[Records from a dataset]
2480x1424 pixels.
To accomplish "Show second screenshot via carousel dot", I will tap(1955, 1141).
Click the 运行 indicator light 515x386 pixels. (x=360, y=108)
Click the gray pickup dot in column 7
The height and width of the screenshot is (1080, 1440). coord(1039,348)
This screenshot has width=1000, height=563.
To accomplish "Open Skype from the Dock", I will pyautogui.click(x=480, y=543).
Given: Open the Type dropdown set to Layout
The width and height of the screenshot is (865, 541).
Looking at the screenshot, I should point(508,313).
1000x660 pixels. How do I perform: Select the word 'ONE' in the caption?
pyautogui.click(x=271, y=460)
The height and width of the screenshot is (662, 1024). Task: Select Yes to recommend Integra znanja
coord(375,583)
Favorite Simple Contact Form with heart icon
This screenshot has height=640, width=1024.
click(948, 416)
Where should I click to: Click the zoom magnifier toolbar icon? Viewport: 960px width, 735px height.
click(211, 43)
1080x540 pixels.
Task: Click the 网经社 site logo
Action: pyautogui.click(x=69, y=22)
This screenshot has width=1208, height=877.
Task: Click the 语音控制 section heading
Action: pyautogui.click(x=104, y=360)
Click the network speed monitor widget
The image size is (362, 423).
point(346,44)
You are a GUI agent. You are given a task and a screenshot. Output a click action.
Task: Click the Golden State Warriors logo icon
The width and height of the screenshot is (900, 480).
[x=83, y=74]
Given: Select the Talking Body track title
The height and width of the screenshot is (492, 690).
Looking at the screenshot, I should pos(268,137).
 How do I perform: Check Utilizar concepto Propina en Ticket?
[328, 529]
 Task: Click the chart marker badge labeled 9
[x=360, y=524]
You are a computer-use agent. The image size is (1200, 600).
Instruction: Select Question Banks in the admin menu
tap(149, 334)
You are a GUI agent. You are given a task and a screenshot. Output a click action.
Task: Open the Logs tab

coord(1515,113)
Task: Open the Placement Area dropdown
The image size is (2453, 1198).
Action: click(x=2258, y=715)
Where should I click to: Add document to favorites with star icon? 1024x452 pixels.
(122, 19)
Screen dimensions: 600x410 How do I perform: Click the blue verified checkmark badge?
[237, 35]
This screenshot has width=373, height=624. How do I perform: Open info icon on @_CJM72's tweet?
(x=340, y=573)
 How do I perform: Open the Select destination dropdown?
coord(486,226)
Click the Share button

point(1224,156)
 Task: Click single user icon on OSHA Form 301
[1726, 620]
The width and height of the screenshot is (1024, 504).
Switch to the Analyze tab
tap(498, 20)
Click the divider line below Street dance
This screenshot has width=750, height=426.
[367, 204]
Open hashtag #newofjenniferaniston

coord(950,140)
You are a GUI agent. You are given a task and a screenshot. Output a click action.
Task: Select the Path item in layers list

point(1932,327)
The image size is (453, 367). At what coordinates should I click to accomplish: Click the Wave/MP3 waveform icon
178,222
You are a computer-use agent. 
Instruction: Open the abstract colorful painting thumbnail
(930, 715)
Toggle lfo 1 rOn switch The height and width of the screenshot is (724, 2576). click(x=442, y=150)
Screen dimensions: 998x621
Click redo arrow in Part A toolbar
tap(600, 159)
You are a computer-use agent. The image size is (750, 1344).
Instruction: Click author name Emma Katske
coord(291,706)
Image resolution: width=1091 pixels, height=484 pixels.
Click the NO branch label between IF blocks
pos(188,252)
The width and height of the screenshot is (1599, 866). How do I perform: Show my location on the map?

- [Task instructions]:
Recast the listing as a numbered list, starting from its first line and going up to and including the line with "click(948, 416)", and skip any blank lines.

- [Task result]:
1. 2480x1424 pixels.
2. To accomplish "Show second screenshot via carousel dot", I will tap(1955, 1141).
3. Click the 运行 indicator light 515x386 pixels. (x=360, y=108)
4. Click the gray pickup dot in column 7
5. The height and width of the screenshot is (1080, 1440). coord(1039,348)
6. This screenshot has width=1000, height=563.
7. To accomplish "Open Skype from the Dock", I will pyautogui.click(x=480, y=543).
8. Given: Open the Type dropdown set to Layout
9. The width and height of the screenshot is (865, 541).
10. Looking at the screenshot, I should point(508,313).
11. 1000x660 pixels. How do I perform: Select the word 'ONE' in the caption?
12. pyautogui.click(x=271, y=460)
13. The height and width of the screenshot is (662, 1024). Task: Select Yes to recommend Integra znanja
14. coord(375,583)
15. Favorite Simple Contact Form with heart icon
16. This screenshot has height=640, width=1024.
17. click(948, 416)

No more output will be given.